-- Opening Marker --

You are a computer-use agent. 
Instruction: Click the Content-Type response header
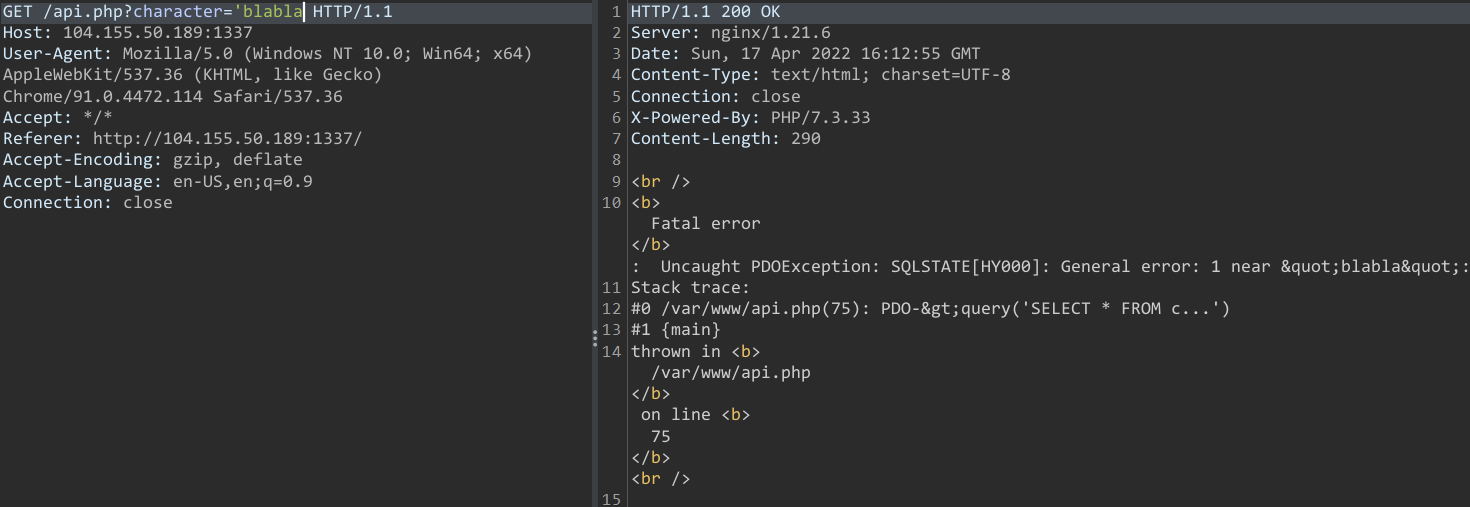click(x=820, y=75)
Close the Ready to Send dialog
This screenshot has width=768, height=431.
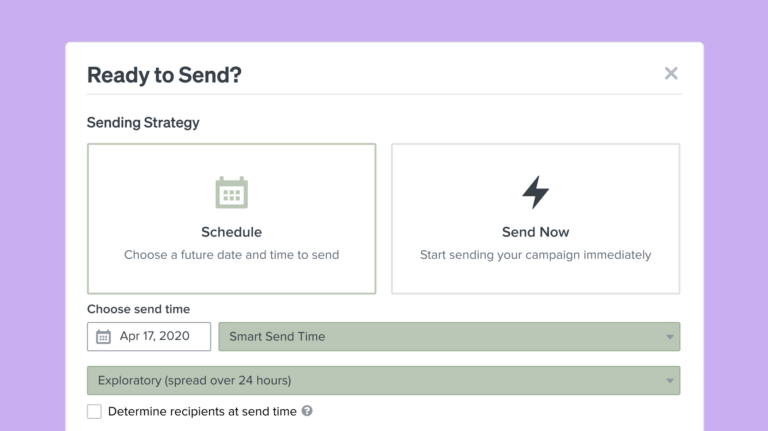click(x=671, y=73)
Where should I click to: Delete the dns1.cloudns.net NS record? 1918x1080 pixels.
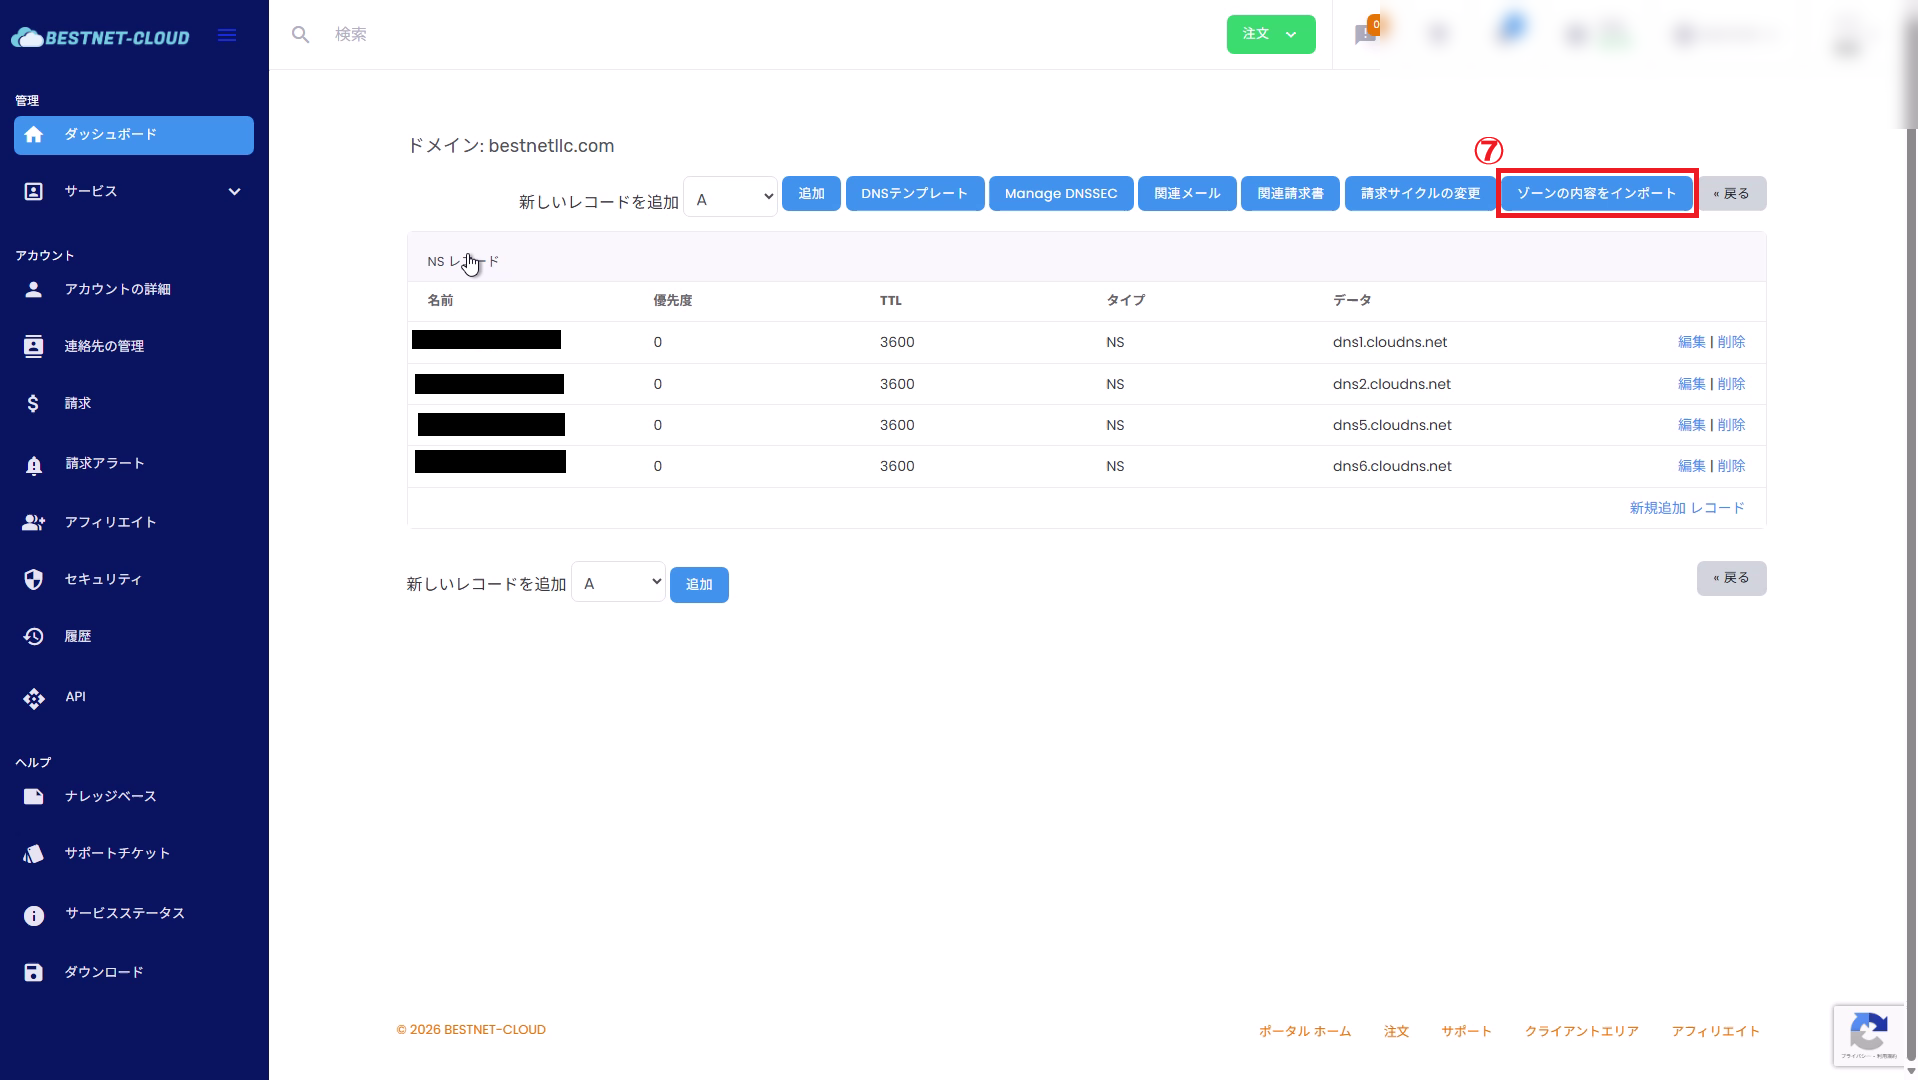click(x=1731, y=342)
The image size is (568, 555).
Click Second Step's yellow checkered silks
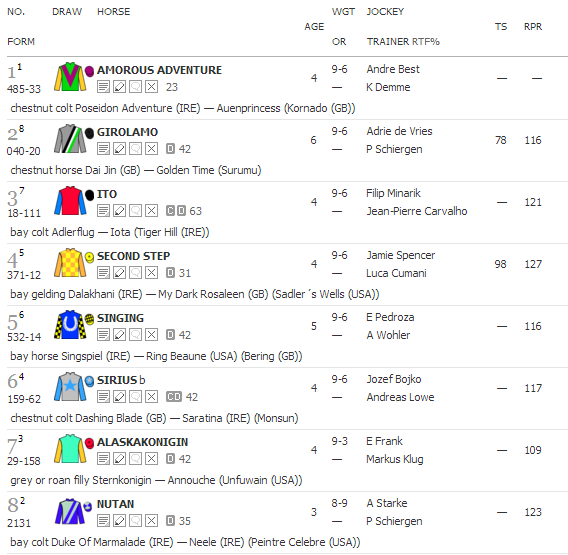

-- Closing Marker --

**WHAT YOU ARE ASKED TO DO:** Give the data again word for word, without pictures.

**REPLY:**
You are a computer-use agent. 
Instruction: Click the Content-Type response header
click(x=820, y=75)
Close the Ready to Send dialog
This screenshot has width=768, height=431.
click(x=671, y=73)
Where should I click to: Delete the dns1.cloudns.net NS record? 1918x1080 pixels.
click(x=1731, y=342)
The image size is (568, 555).
Click Second Step's yellow checkered silks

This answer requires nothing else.